Eric Green (not verified)
7 years ago
Please change spelling of Barbara's name to McLintock in previous submission. thanks... factchecking deficient this morning...
Jennifer (not verified)
7 years ago
This is exactly the kind of "out of the box" thinking we need to embrace more fully. Realize that private enterprise can be successful while embodying responsible corporate citizenry. Ninety-nine percent of what I see reflected in the media (Tyee included) is the left and right demanding one drop all of their ideologies and adopt the mantra of the other. It's time to stop pandering to and blindly following the leaders of either side. Instead we should be taking the best of both worlds, and finding innovative ways to advance everyone's interests.It's possible to achieve success in both business and conservation simultaneously.
Bailey (not verified)
7 years ago
Let's see if I got this right. A private philanthropist, referring to public protections of the commonwealth ecologies, calls it "philanthropy to preserve the environment". Then says, having taken all the trees and put em in a tree museum, that she can charge the people a dollar and a half just to see em.
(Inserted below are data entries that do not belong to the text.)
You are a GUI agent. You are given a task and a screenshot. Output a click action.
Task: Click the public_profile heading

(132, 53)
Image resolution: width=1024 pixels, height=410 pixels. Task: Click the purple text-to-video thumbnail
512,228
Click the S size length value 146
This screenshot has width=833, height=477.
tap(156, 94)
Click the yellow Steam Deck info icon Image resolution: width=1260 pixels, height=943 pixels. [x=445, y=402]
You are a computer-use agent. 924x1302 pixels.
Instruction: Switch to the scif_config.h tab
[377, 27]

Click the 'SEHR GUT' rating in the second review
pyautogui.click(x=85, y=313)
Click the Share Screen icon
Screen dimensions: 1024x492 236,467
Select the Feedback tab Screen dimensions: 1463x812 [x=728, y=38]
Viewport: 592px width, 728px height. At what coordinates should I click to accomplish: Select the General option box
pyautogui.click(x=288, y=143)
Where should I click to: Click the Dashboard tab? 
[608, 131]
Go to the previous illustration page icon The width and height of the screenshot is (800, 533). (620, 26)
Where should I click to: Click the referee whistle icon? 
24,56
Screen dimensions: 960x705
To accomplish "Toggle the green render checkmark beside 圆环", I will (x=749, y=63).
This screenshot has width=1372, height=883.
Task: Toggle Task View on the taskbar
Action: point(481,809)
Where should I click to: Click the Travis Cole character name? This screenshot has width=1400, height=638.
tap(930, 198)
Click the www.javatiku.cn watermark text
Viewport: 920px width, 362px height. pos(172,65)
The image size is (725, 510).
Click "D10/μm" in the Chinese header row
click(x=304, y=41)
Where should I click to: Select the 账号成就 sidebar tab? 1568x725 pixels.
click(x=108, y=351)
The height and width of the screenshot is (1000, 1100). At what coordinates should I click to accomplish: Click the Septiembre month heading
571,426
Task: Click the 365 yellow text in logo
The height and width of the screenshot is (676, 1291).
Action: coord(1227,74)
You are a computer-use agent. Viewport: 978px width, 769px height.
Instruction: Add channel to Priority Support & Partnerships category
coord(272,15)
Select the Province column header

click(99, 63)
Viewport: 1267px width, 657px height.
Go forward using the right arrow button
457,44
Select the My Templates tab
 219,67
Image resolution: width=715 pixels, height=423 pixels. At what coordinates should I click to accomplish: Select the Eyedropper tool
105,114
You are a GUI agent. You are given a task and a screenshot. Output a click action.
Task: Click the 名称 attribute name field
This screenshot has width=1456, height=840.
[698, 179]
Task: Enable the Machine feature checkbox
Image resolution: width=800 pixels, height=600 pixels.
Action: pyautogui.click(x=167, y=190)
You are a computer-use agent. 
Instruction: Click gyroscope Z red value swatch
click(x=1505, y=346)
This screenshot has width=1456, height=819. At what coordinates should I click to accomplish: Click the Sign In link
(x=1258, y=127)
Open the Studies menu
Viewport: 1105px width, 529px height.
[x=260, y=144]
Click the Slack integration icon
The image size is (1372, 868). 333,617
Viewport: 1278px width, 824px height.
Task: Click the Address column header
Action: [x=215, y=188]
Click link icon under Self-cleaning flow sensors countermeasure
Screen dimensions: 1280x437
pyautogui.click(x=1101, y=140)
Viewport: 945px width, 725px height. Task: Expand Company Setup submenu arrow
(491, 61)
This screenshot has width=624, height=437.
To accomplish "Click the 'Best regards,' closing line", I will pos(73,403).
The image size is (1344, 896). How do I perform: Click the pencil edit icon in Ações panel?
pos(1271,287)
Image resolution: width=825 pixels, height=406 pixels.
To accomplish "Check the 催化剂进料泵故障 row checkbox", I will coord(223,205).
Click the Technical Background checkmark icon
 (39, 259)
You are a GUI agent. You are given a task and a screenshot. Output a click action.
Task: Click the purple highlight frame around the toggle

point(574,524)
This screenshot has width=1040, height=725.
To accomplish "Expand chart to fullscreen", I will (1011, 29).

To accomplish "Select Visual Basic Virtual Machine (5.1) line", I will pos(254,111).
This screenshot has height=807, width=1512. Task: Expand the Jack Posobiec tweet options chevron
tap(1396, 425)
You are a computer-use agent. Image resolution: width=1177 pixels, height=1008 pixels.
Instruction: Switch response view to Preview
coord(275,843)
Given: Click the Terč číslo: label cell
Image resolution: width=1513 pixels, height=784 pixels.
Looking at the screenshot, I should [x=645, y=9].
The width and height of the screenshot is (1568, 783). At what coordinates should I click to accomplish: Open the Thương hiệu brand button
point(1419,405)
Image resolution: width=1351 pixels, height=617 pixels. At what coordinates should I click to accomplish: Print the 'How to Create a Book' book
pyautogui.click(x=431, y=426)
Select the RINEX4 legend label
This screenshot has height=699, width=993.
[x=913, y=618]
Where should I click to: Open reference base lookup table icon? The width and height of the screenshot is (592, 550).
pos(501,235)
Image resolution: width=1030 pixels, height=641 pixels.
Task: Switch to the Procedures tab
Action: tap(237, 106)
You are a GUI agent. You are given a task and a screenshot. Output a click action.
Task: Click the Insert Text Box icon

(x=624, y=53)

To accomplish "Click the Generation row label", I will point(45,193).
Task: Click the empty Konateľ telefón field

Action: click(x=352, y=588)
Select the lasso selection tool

Don't it always seem to go, that you don't know what you've got till it's gone?
I wonder if the eco- tourists will need a place to park?
Oh, right (not verified)
7 years ago
And I left out the best part. The paradise she's preserving is her own private oil patch. This is just too rich. It's too soon for April fools, guys.
TJ (not verified)
7 years ago
What About A conservation easement on the property?? You can get major tax benifits by establishing one, especially on a parcel of the described acreage.
Bailey (not verified)
7 years ago
Dear Ms. McLintock; I apologize for my snotty little dismissal above, Your story is an interesting report about an interesting phenomenon. It's a personality flaw of mine that once you feed me a straight line, I just can't resist it.
Now I read it, it's really quite unfair.